The Great Dane is a breed of dog known for its large size (giant) and gentle personality. The breed is commonly referred to as the “Gentle Giant”. Typically they are smart, strong dogs who are protective and loyal to their owners. They take to training well and are fairly low maintenance compared to many other breeds.

There are six show-acceptable coat colors for Great Danes.

  • Fawn – Light tan coat, possibly with a black mask.
  • Brindle – Deep brown and black in a chevron stripe pattern. Often also referred to as a tiger-stripe pattern.
  • Blue – Deep grey with a bluish tinge. Reminiscent of Weimeraners.
  • Black – Pure jet black.
  • Harlequin – Torn black patches on white. Great Danes are the only dog breed that show this particular coat color pattern. (Dalmatians have round black spots)
  • Mantle – Black coat and mask on white. Looks like the markings on Boston Terriers.

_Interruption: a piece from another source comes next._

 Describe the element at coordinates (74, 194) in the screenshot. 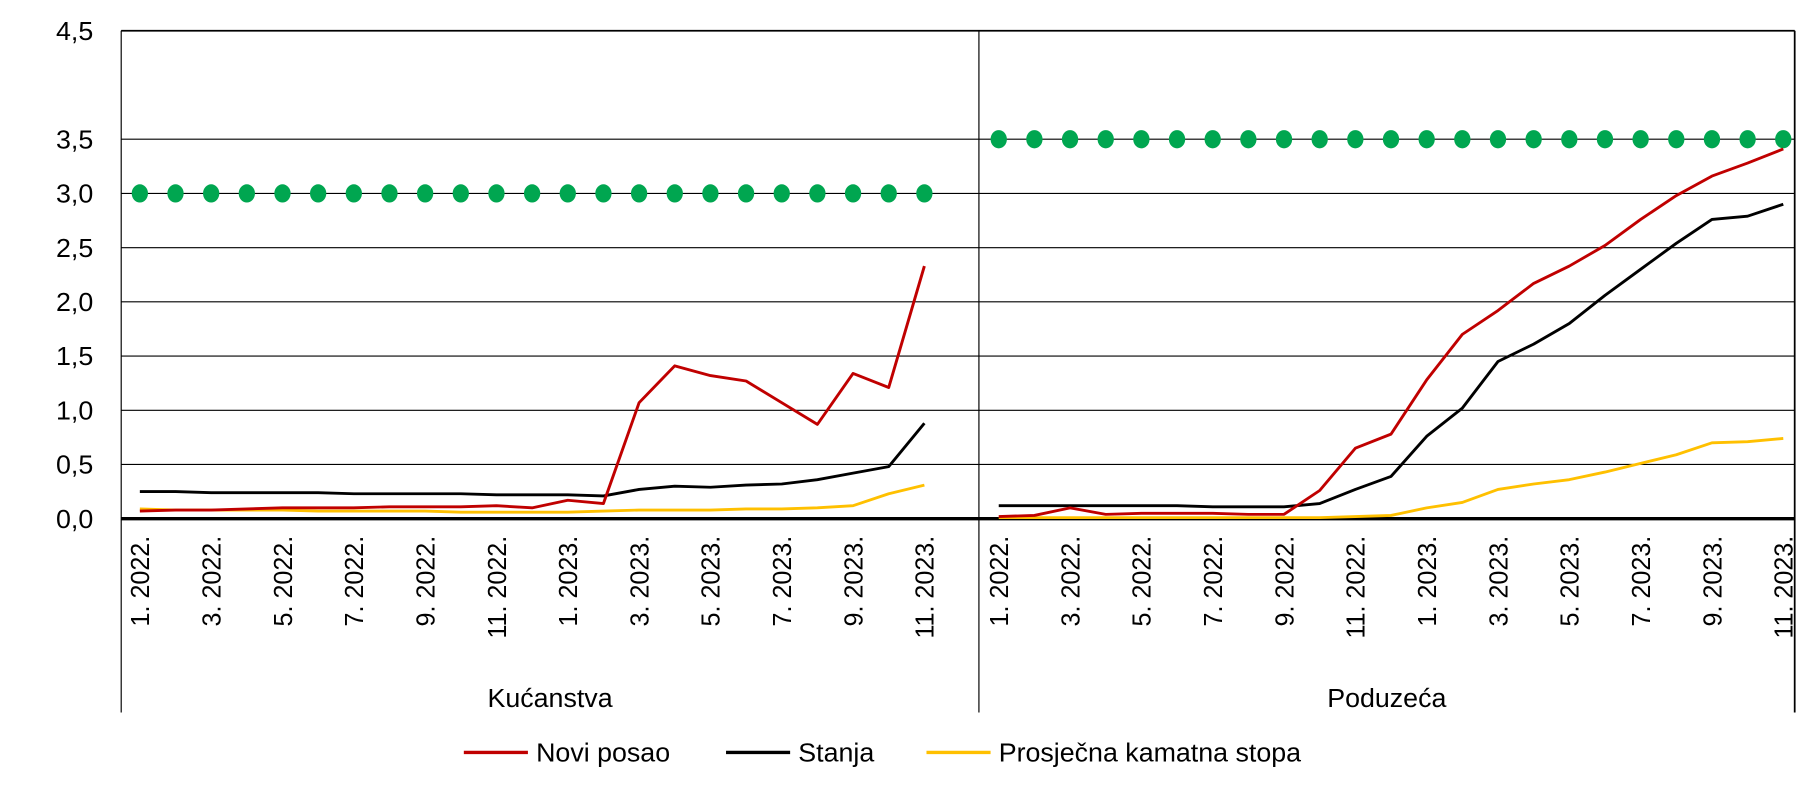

Some colors that crop up from time to time but are not acceptable in the show ring, and are not pursued by breeders, are White, Fawnequin, Merle, Merlequin, Fawn Mantle, and others. These are sometimes advertised as “rare” colors to unsuspecting buyers.

Typically if a Great Dane lacks color (not white) near their eyes or ears then the organ does not develop and they will be either blind or deaf.

A problem common to the breed is in the hips (hip dysplasia). Typically an x-ray of the parents can certify whether their hips are healthy and whether they are likely to have healthy pups. As with many other deep-chested breeds, Great Danes are also very prone to bloat.

Originally bred for hunting large game (deer and so on), these dogs are now kept as pets and for show. Great Danes, like most giant dogs, have a fairly slow metabolism. This results in less energy and food consumption than small breeds (on a food consumption per pound of dog.)